◆ Document segment:
——————————

> On 26 Jan 2017, at 01:33, Steve Dower <steve.dower(a)python.org> wrote:
> Looks good to me, but I wonder why we need to define all the algorithms in the PEP (by reference)? Could they also use a similar model to certificates, where the implementation provides a constructor that takes a string (in a format defined here, e.g. "OpenSSL style") and does the best it can to return something it will know how to use later? It involves some trust, but I honestly don't see a world where we end up with implementations deliberately trying to be incompatible with each other (which would seem to be the only reason to define the full enum ahead of time).
There’s a thread running through this PEP which I’d call a rejection of “stringly-typed” APIs. I have never liked OpenSSL’s cipher string format: it’s a constant source of footguns where a given cipher string provides an extremely non-deterministic result. Because OpenSSL needs to tolerate the possibility that you are referring to ciphers that are only present in older or newer versions of OpenSSL, there is little error checking done on a cipher string. You can see this by running the openssl ciphers command on two very similar cipher strings:
openssl ciphers "ECDHE+AESGCM:RSA+AESGCM"
openssl ciphers "ECDHE+AESGCM:RSA+AESGMC"
Note that the typo in the second string wipes out a whole bunch of cipher suites, but OpenSSL doesn’t flag this as a problem because it doesn’t know whether AESGMC is a thing that might appear in the future or have appeared in the past. The only way to actually error check this is to compare to the hard-coded list of what cipher suites you expect, except of course at that point you may as well have just written the full list of cipher suites out or, more aptly, used a typed API. OpenSSL only errors out on a cipher string if it leads to no ciphers being supported, which is an extremely unlikely outcome for any project taking rigorous control of their cipher string.
The other problem here is that we need to define a grammar of how to translate the cipher string into a list of actual ciphers. This grammar needs to be forward-looking, which is a problem that OpenSSL is running directly into as we speak.

——————————

◆ Directive 1: According to the message about OpenSSL cipher strings, in what single case does OpenSSL raise an error on a cipher string?
The records that follow have no connection to the message about OpenSSL cipher strings.

◆ Input rows:
——————————

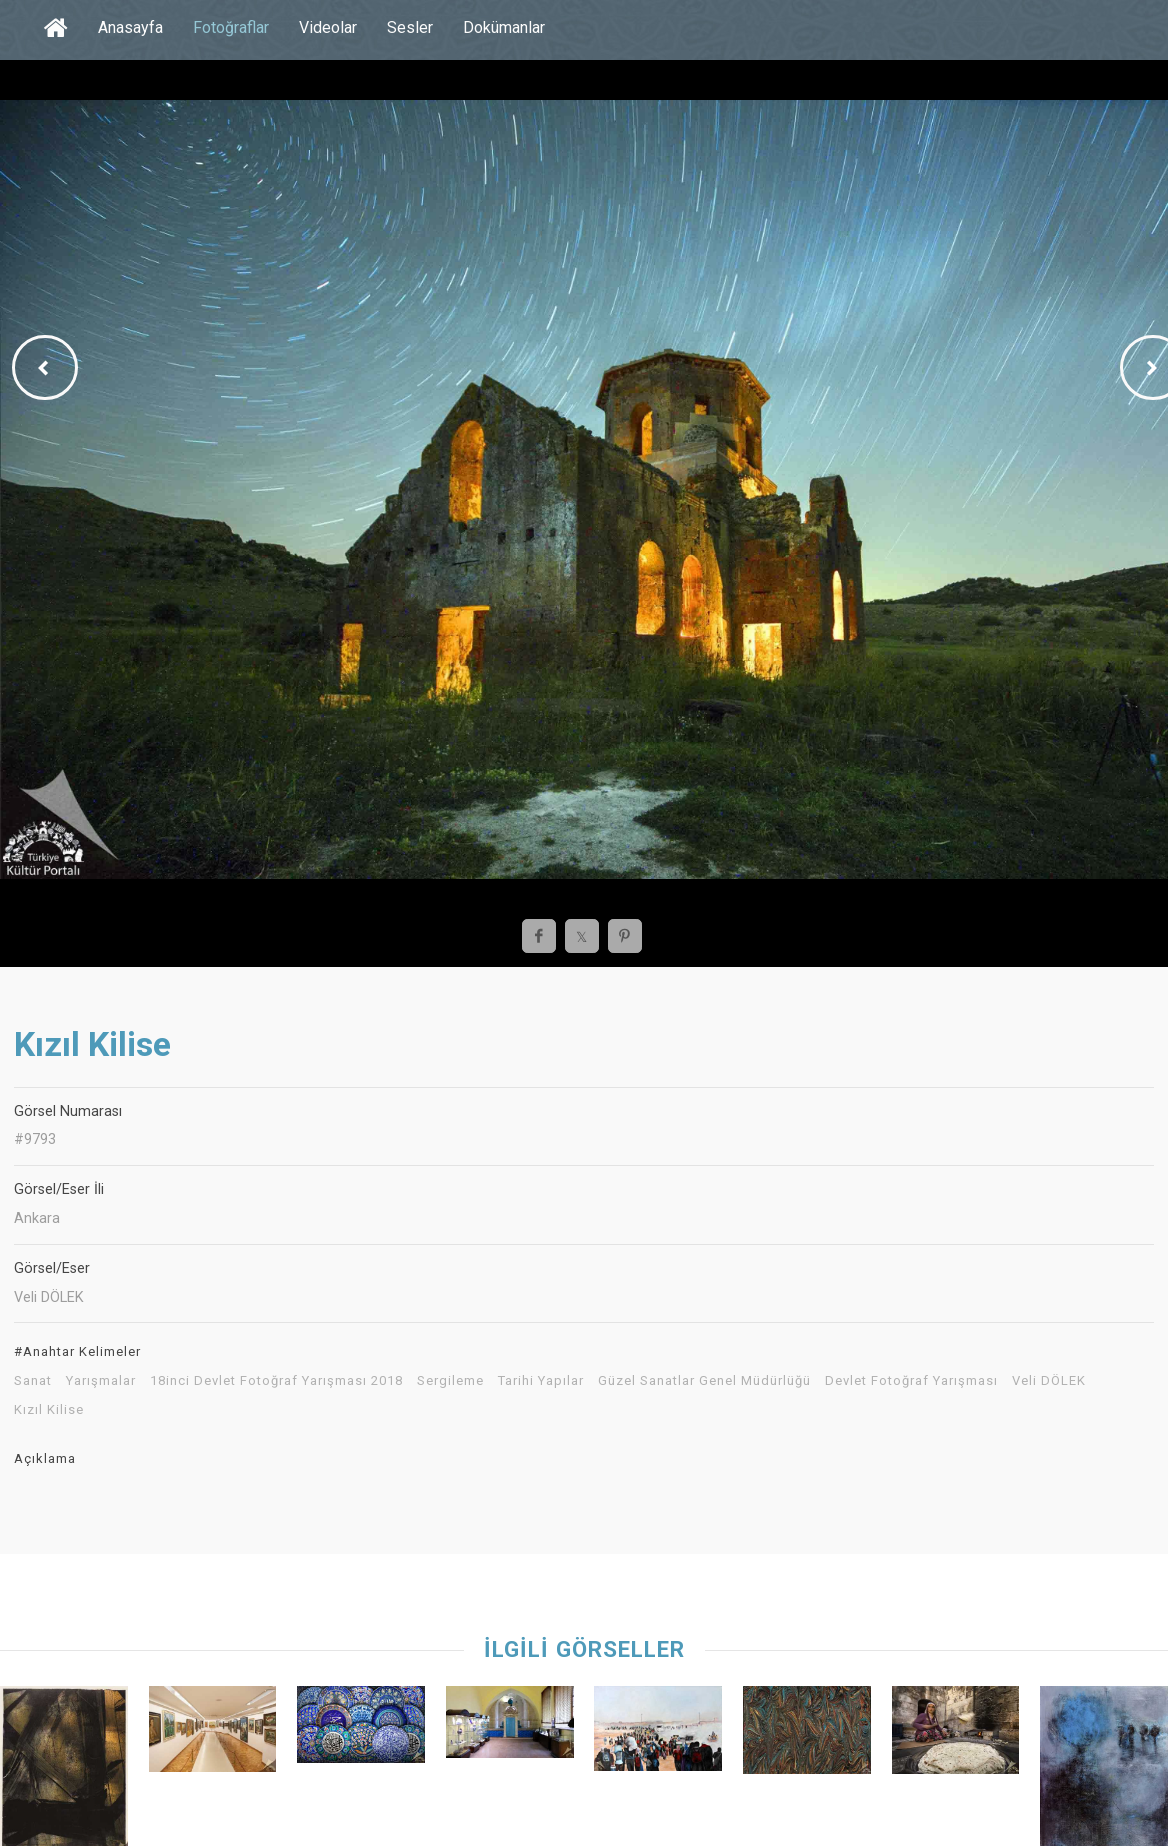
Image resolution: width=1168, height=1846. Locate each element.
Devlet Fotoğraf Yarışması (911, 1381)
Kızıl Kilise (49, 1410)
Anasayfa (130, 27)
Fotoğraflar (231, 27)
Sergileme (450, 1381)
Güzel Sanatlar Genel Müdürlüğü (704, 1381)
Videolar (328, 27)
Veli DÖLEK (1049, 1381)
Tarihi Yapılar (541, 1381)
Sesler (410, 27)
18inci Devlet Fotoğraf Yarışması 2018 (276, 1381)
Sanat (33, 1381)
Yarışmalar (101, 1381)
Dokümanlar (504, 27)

——————————

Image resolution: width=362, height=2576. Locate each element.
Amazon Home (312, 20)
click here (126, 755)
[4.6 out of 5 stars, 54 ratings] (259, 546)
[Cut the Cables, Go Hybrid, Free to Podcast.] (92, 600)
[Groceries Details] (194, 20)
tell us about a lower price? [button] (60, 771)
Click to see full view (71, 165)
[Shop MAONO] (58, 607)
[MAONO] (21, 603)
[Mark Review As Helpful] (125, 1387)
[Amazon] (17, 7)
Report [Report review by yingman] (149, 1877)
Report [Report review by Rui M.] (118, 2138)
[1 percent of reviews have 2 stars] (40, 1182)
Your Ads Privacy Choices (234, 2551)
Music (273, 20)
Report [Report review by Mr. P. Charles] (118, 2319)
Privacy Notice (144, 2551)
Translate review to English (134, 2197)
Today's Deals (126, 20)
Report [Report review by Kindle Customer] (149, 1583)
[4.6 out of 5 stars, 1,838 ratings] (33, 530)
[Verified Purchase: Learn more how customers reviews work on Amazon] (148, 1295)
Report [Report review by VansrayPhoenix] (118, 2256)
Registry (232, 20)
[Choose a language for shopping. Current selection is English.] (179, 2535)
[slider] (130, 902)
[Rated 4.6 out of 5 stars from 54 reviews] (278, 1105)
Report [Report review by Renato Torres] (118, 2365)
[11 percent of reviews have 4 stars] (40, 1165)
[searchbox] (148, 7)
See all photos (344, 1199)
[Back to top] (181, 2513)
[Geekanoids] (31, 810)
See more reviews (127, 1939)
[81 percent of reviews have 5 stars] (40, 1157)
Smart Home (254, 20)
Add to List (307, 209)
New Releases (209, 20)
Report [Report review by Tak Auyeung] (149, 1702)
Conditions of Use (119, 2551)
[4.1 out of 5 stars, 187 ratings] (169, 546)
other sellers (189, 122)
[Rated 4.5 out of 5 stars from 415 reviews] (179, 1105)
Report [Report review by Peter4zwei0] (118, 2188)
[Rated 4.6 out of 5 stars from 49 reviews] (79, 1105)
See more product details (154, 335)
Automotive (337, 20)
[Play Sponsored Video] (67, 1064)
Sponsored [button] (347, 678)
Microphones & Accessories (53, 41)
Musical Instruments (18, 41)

——————————

◆ Directive 2: Copy word for word the lines of the records from the line containing "[MAONO] (21, 603)" up to and including the line containing "Report [Report review by VansrayPhoenix]".

◆ Exercise solution 1: Only when the cipher string leads to no ciphers being supported.

◆ Exercise solution 2:
[MAONO] (21, 603)
[Mark Review As Helpful] (125, 1387)
[Amazon] (17, 7)
Report [Report review by yingman] (149, 1877)
Report [Report review by Rui M.] (118, 2138)
[1 percent of reviews have 2 stars] (40, 1182)
Your Ads Privacy Choices (234, 2551)
Music (273, 20)
Report [Report review by Mr. P. Charles] (118, 2319)
Privacy Notice (144, 2551)
Translate review to English (134, 2197)
Today's Deals (126, 20)
Report [Report review by Kindle Customer] (149, 1583)
[4.6 out of 5 stars, 1,838 ratings] (33, 530)
[Verified Purchase: Learn more how customers reviews work on Amazon] (148, 1295)
Report [Report review by VansrayPhoenix] (118, 2256)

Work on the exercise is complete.